O ódio sempre existiu, inclusive entre irmãos, como o de Caim contra Abel, relatado pela Bíblia como o primeiro homicídio da história da Humanidade. Mas esse sentimento nunca dispôs de um instrumento tão poderoso e rápido de disseminação quanto a internet agora. Segundo o historiador escocês Niall Ferguson, as redes sociais assumiram um papel tão importante e promoveram de tal maneira a radicalização das ideias e opiniões que essa polarização raivosa se transformou em “veneno”. Professor da Universidade de Stanford e estudioso da decadência do mundo ocidental, ele acredita que “os Estados Unidos chegaram a um nível de declínio que se tornaram uma sociedade não civilizada”.

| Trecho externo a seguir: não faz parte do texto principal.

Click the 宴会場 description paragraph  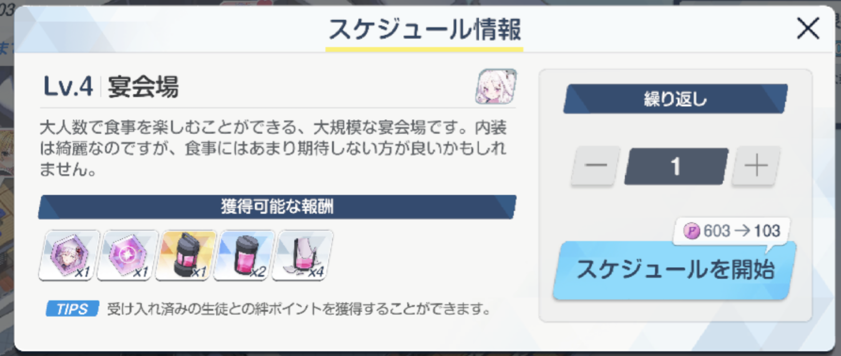[273, 148]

Não sei se nós, brasileiros, estamos muito diferentes. A nosso favor, não temos um presidente que já acorda com a obsessão de transmitir para o país e o mundo sua dose diária de bílis diretamente do fígado. E faz isso por meio dos 140 caracteres do Twitter, ou seja, em mensagens instantâneas, recheadas de notícias falsas (as fake news) que se dirigem não à reflexão, mas ao reflexo, incitando os baixos instintos de quem recebe. O Prêmio Nobel José Saramago, pensando nessa tendência para o monossílabo como forma de comunicação, previa: “De degrau em degrau, vamos descendo até o grunhido”.
Felizmente, não temos um Donald Trump com seus grunhidos contra inimigos reais e inventados — o maluco da Coreia do Norte, os muçulmanos indiscriminadamente, os imigrantes em geral e os terroristas em particular. Mas vai ver que nós não precisamos — nós nos bastamos. O nosso ódio já foi contra os ditadores militares, hoje se volta contra nós mesmos. E parece que não é a sociologia que vai resolver isso, mas a psicoterapia, já que não é uma questão ideológica, mas de ego ferido por rancores vãos, carência, rejeição, falta de autoestima, intolerância com a diferença.

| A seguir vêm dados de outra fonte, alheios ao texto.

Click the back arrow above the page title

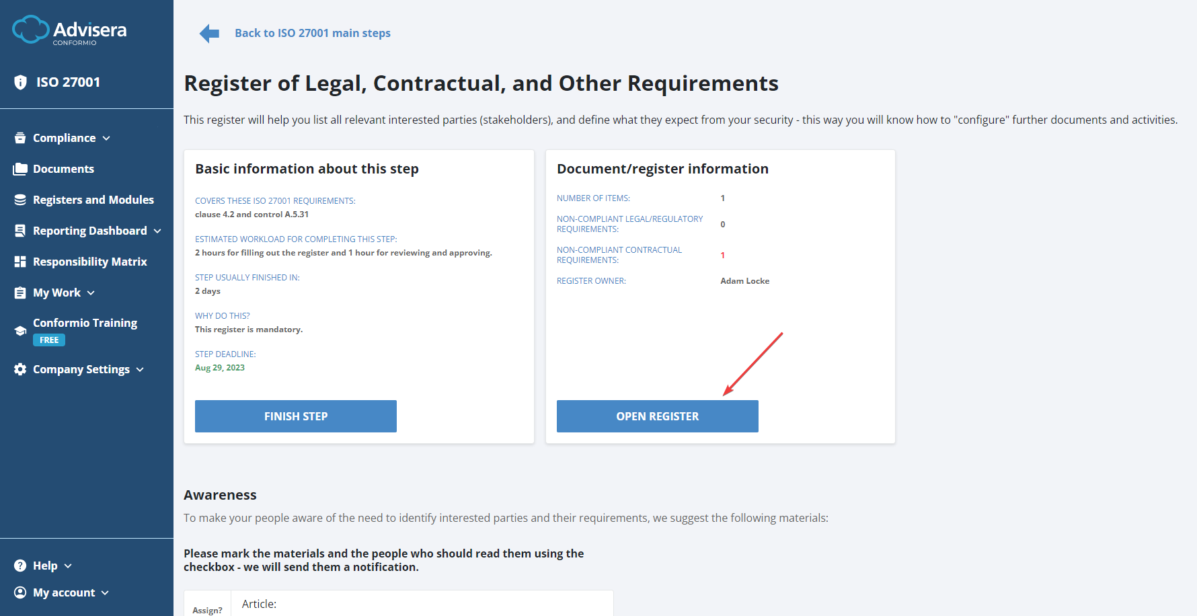pos(209,32)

Enquanto Ferguson diagnosticou o ódio como um veneno que ataca a saúde — podendo afetar o sistema nervoso, a respiração, provocar desordem emocional — o terapeuta cognitivo-comportamental Juan Antonio Picasso, que também esteve recentemente no Brasil, para um seminário de Combate ao Estresse e à Ansiedade, receitou como antídoto o sentimento contrário: “O único elemento que dá paz e ordem a seu cérebro é o amor. É impossível não estar feliz se houver amor de boa qualidade”.
Portanto, iracundos das redes sociais, em vez do rancor, da raiva, do ressentimento e da ira, deixem o computador e façam amor — de preferência com humor.